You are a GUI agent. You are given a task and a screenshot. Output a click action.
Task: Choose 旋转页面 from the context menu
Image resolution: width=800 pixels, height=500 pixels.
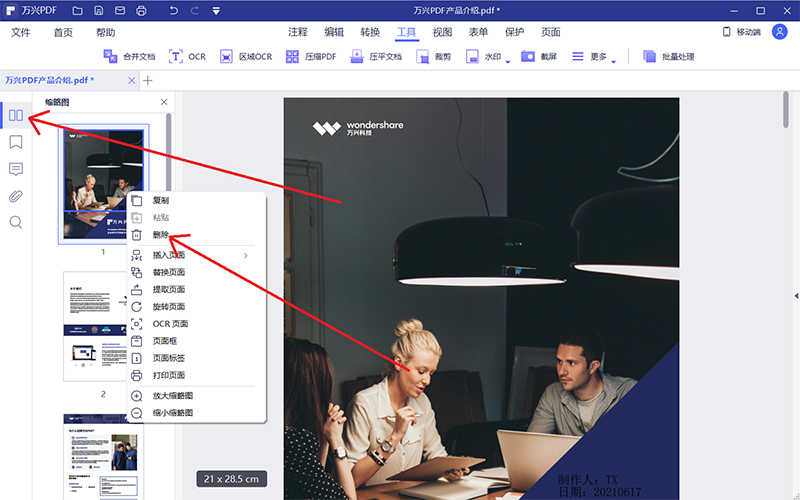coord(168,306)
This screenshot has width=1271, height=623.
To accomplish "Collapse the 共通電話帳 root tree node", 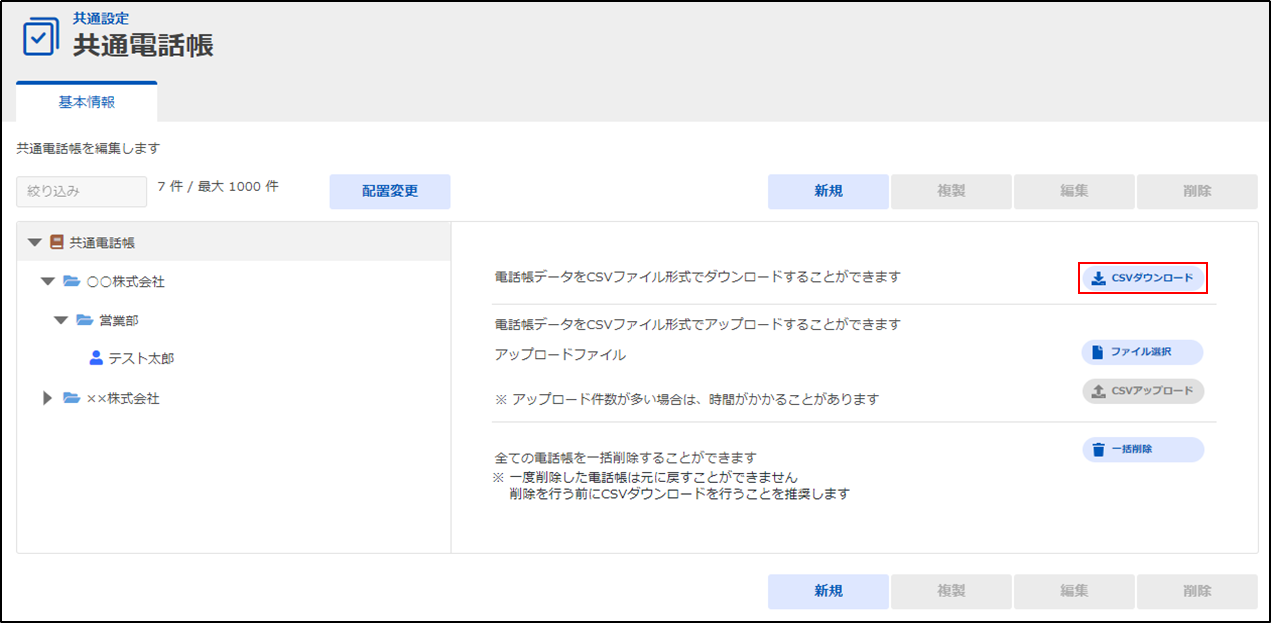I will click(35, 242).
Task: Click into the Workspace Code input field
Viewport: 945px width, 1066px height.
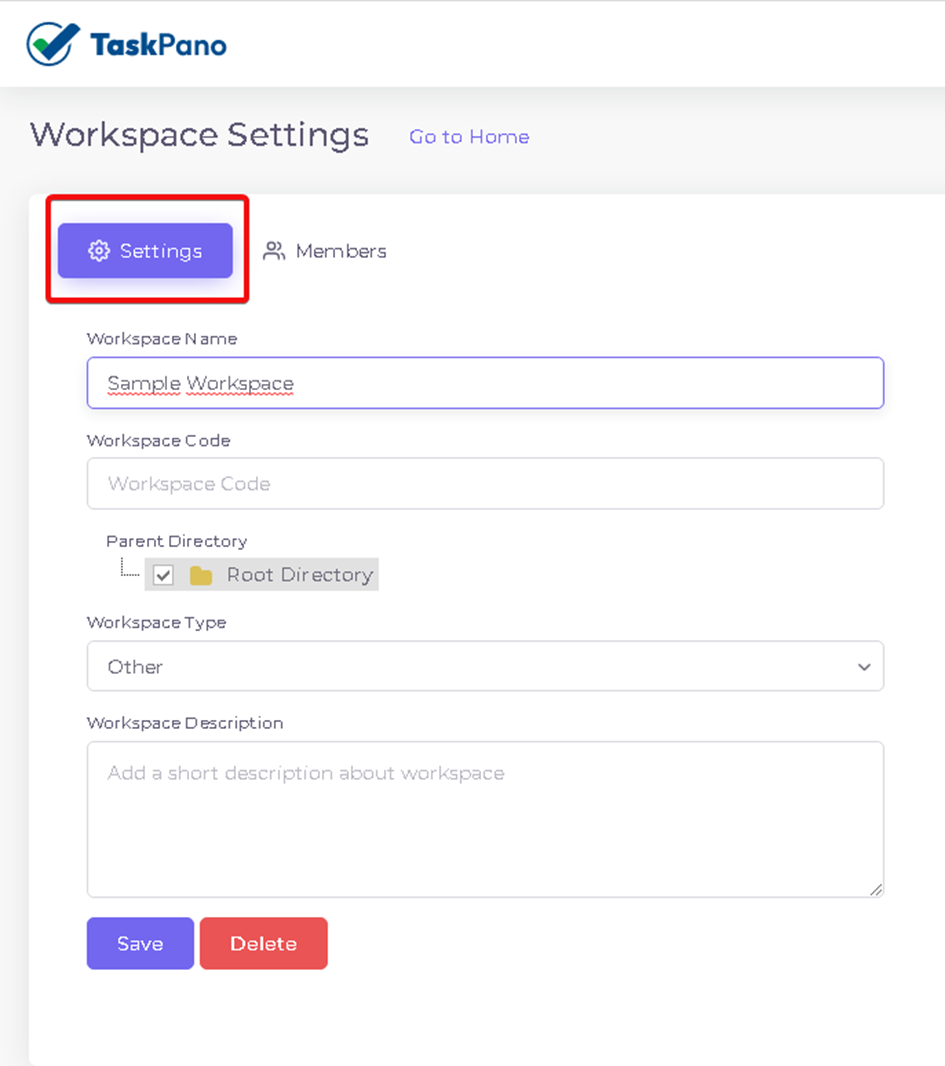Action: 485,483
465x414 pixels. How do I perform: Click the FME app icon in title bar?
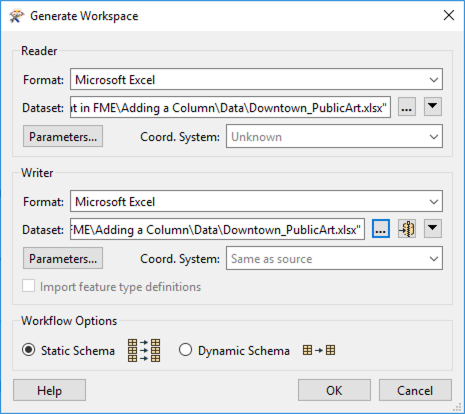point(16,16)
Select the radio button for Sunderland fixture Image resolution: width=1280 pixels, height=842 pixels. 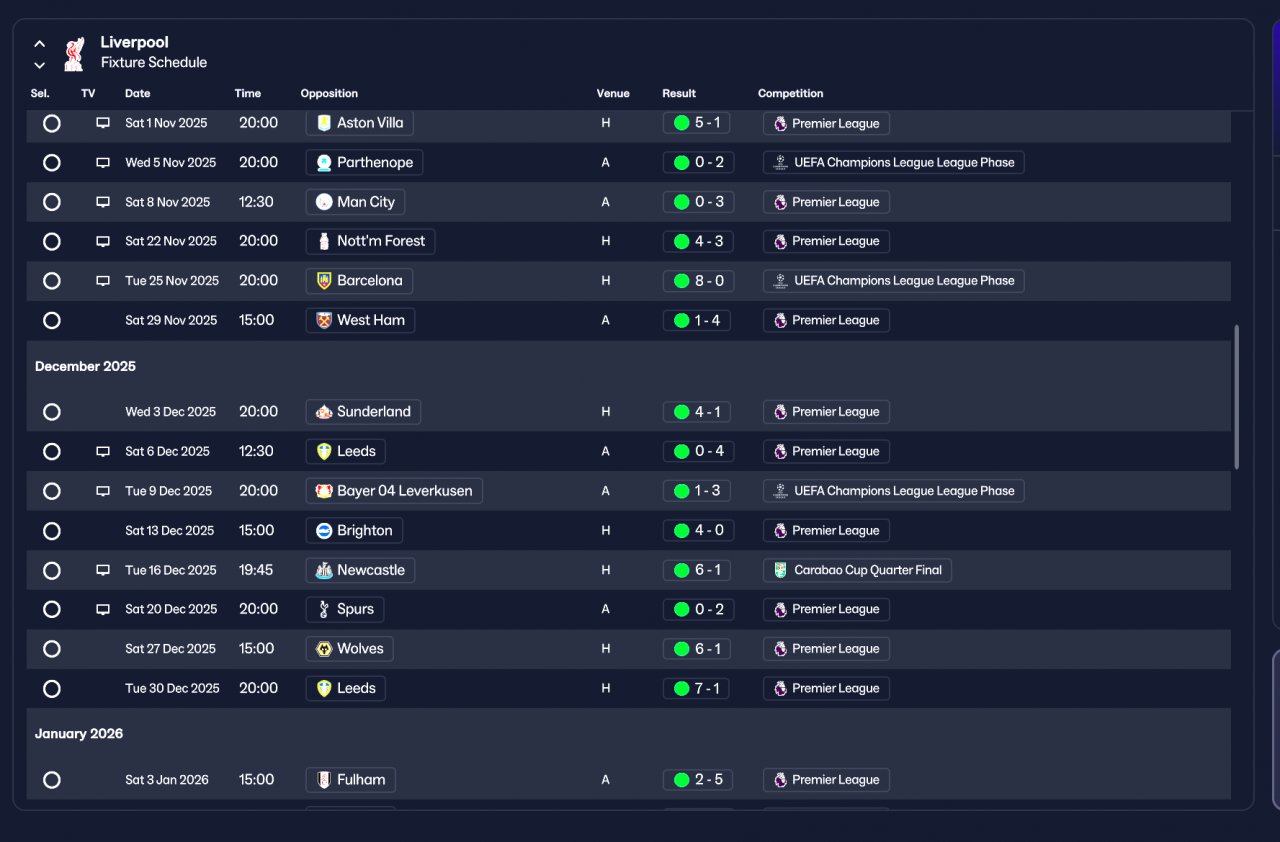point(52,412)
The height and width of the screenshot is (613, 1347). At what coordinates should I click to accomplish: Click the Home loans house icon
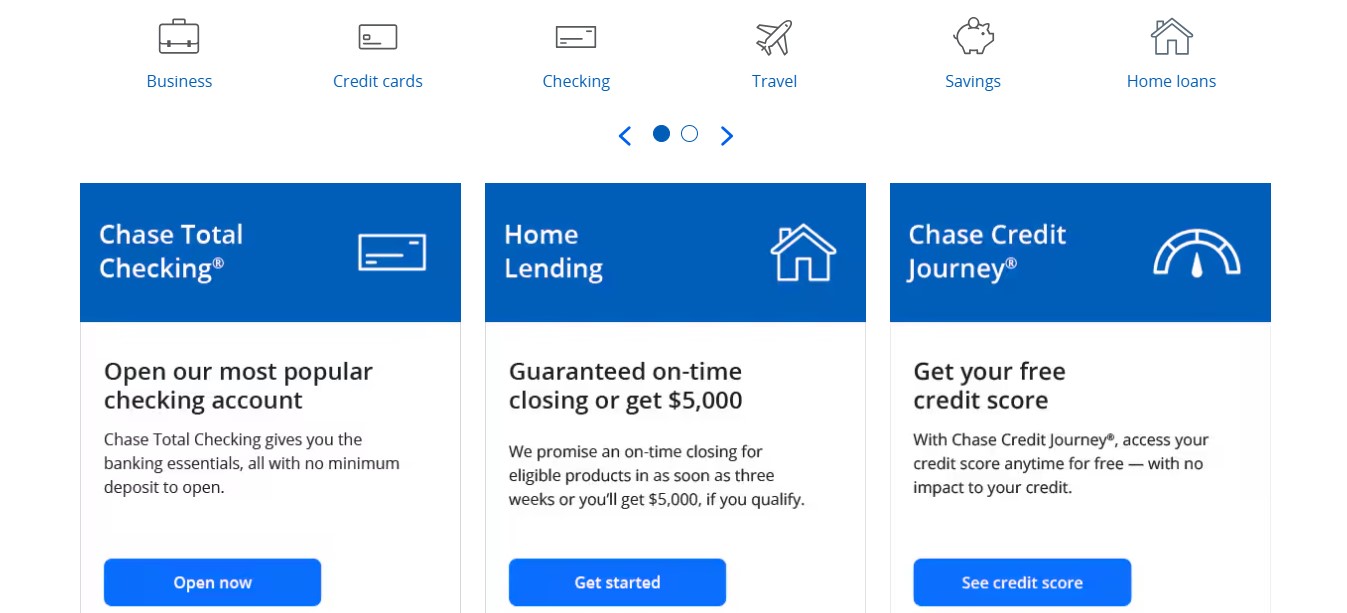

...

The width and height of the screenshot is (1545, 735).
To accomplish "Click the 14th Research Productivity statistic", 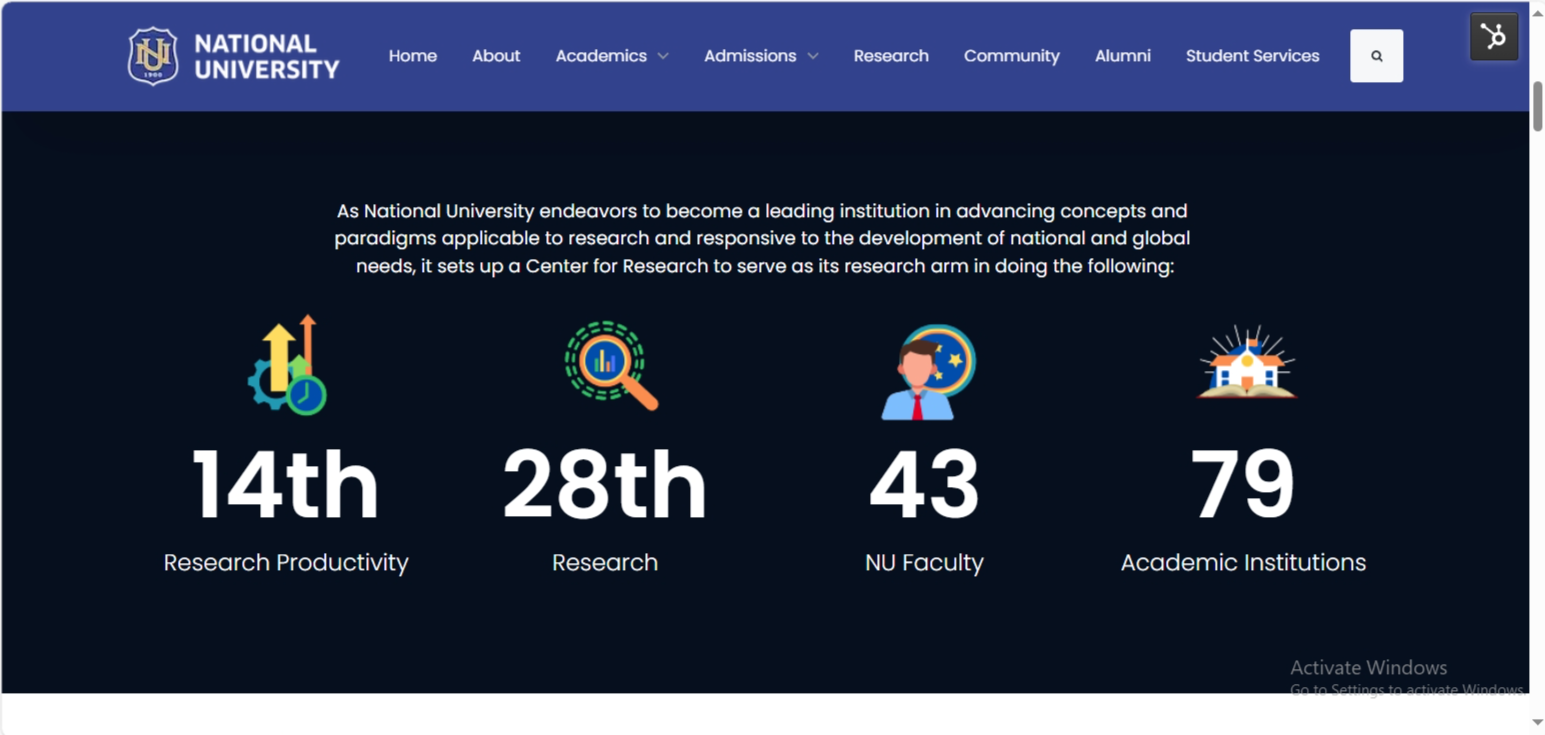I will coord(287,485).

* * *

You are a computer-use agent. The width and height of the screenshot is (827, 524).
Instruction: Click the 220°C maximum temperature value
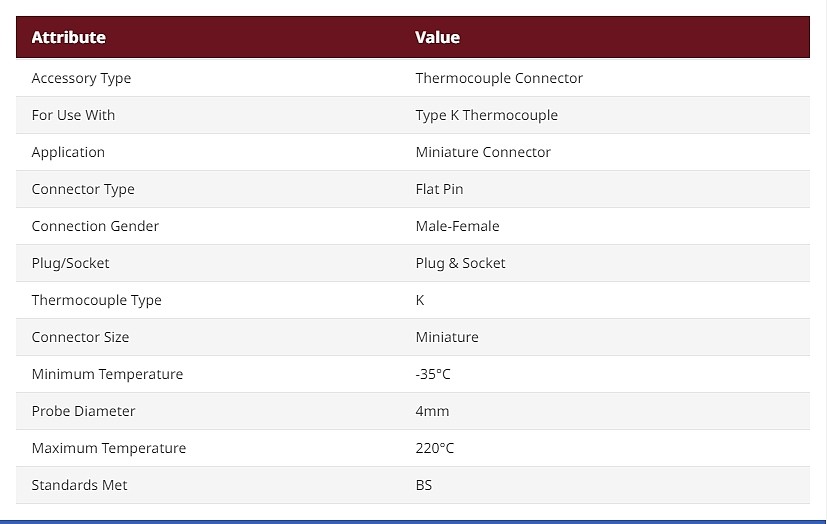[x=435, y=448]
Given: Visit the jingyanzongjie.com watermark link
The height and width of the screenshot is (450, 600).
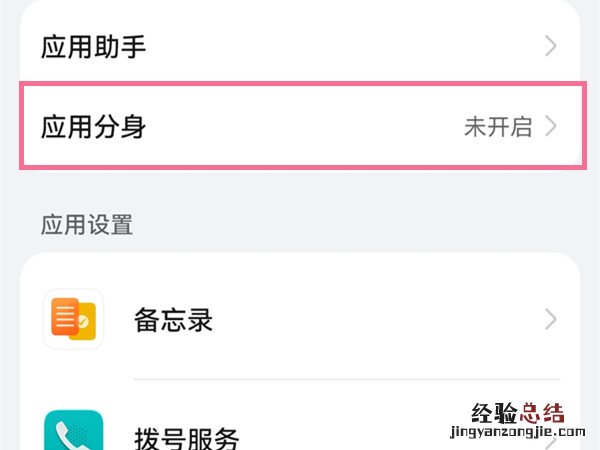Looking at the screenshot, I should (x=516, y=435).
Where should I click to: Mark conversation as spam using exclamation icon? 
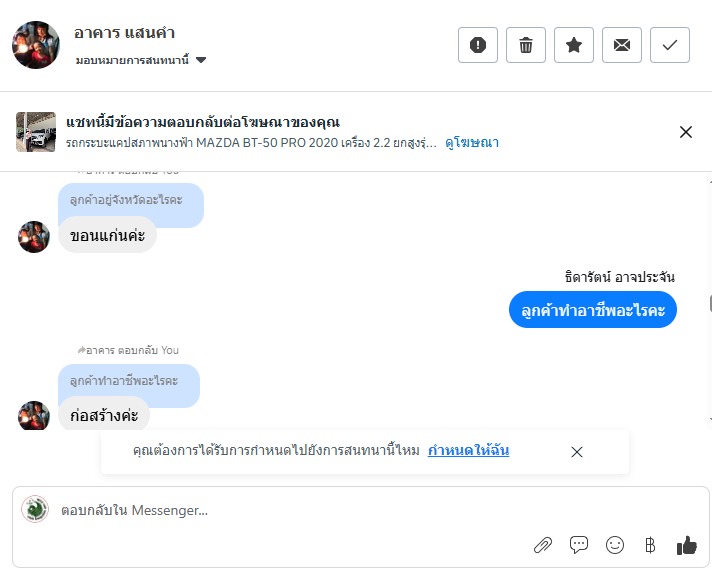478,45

(TASK STATEMENT)
Range to copy from the listing above: the line with "You are a GUI" through the line with "This screenshot has width=1271, height=623.". Transcribe it exactly and skip the pictures.

(TASK OUTPUT)
You are a GUI agent. You are given a task and a screenshot. Output a click action.
Task: Choose 旋转页面 from the context menu
Image resolution: width=800 pixels, height=500 pixels.
coord(168,306)
This screenshot has width=1271, height=623.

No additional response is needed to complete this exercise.